> _Instructions for the task_: Turn the lines below, from the line holding "Delete Solight detektor" through the line holding "Action: click(x=692, y=249)", inclusive, into a numbered list, leaving out blank lines.

> _Input_:
◇ ◇ ◇ ◇ ◇

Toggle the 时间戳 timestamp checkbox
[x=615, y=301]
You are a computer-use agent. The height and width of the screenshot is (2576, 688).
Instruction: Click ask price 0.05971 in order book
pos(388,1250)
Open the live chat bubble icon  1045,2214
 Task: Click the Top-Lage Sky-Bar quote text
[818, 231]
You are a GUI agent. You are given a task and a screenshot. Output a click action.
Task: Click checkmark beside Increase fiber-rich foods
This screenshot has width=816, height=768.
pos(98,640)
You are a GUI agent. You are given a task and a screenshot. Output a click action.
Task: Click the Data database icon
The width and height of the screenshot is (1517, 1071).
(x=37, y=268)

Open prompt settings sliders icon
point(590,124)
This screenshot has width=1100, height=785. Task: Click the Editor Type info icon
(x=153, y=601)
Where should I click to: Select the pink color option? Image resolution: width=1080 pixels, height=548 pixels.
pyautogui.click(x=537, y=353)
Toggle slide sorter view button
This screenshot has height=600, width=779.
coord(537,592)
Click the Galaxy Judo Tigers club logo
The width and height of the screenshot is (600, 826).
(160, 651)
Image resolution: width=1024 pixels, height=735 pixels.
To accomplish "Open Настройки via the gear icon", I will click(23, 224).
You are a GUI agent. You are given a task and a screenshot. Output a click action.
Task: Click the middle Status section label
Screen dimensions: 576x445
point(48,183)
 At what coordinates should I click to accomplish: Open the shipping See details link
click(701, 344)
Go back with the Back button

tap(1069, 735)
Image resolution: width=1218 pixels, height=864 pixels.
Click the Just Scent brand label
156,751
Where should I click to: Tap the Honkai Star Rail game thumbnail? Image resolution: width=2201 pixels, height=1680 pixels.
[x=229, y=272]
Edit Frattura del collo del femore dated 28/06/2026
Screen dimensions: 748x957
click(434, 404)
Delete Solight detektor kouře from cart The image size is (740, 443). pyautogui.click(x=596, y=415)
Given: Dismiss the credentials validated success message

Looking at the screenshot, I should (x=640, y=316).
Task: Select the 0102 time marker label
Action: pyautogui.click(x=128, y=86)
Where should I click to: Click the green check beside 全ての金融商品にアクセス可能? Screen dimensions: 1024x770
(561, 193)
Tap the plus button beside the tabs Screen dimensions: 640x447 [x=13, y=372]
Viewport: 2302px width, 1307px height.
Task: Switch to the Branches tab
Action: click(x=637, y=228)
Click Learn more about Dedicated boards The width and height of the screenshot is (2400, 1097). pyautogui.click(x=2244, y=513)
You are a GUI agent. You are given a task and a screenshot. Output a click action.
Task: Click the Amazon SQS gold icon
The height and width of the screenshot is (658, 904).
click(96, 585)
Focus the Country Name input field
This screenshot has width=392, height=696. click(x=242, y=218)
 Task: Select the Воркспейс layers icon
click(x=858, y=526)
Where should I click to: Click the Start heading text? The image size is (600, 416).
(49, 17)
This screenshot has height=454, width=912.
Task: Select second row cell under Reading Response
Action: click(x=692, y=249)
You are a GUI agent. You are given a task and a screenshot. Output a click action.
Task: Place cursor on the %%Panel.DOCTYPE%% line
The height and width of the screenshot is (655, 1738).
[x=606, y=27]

◇ ◇ ◇ ◇ ◇

> _Solution to this problem_:
1. Delete Solight detektor kouře from cart The image size is (740, 443). pyautogui.click(x=596, y=415)
2. Given: Dismiss the credentials validated success message
3. Looking at the screenshot, I should (x=640, y=316).
4. Task: Select the 0102 time marker label
5. Action: pyautogui.click(x=128, y=86)
6. Where should I click to: Click the green check beside 全ての金融商品にアクセス可能? Screen dimensions: 1024x770
7. (561, 193)
8. Tap the plus button beside the tabs Screen dimensions: 640x447 [x=13, y=372]
9. Viewport: 2302px width, 1307px height.
10. Task: Switch to the Branches tab
11. Action: click(x=637, y=228)
12. Click Learn more about Dedicated boards The width and height of the screenshot is (2400, 1097). pyautogui.click(x=2244, y=513)
13. You are a GUI agent. You are given a task and a screenshot. Output a click action.
14. Task: Click the Amazon SQS gold icon
15. The height and width of the screenshot is (658, 904).
16. click(96, 585)
17. Focus the Country Name input field
18. This screenshot has width=392, height=696. click(x=242, y=218)
19.  Task: Select the Воркспейс layers icon
20. click(x=858, y=526)
21. Where should I click to: Click the Start heading text? The image size is (600, 416).
22. (49, 17)
23. This screenshot has height=454, width=912.
24. Task: Select second row cell under Reading Response
25. Action: click(x=692, y=249)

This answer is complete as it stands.